### Task requirements
Your response to the data below should hold nothing except the lines from the one containing "The width and" down to the one containing "Screen dimensions: 1153x470", reproduced exactly and without pictures.

Given entries START

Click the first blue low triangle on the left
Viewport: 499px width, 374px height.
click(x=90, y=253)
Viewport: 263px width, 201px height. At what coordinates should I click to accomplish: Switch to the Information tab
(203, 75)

Given entries END
Given entries START

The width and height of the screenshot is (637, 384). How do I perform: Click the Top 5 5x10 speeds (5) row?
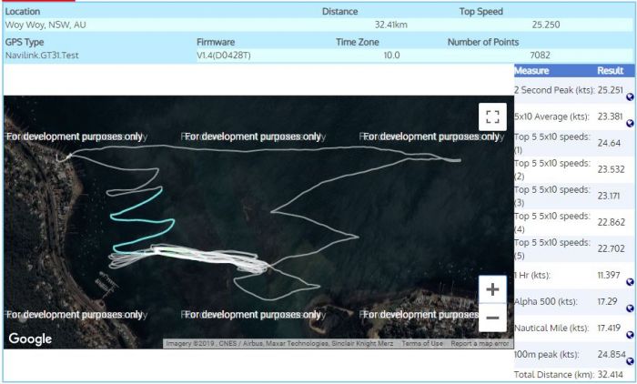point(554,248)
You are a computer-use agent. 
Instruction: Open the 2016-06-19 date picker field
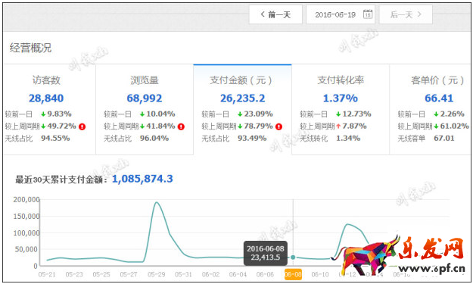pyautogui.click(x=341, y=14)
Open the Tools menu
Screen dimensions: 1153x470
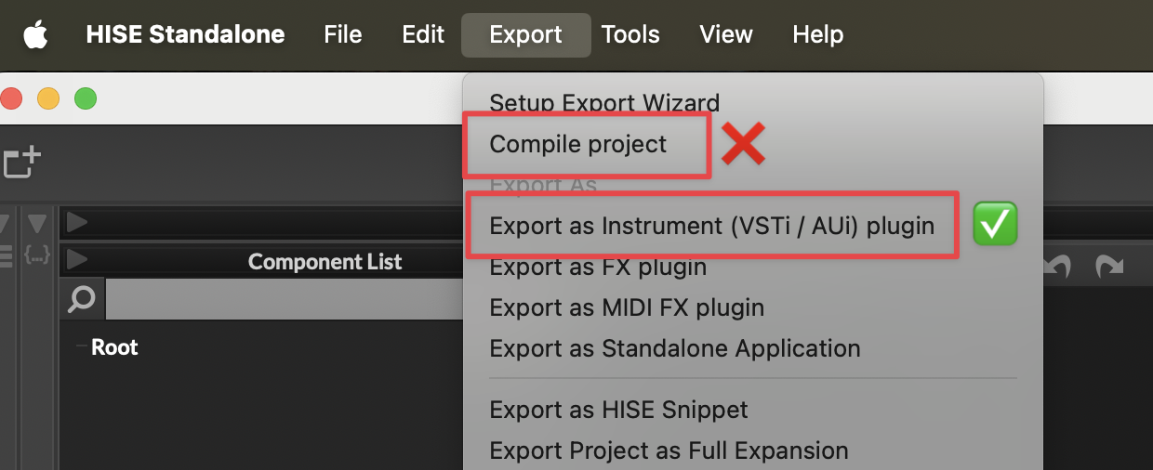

Given entries END

### The answer
The width and height of the screenshot is (637, 384). How do I perform: Click the Top 5 5x10 speeds (5) row?
point(554,248)
You are a computer-use agent. 
Instruction: Open the 2016-06-19 date picker field
pyautogui.click(x=341, y=14)
Open the Tools menu
Screen dimensions: 1153x470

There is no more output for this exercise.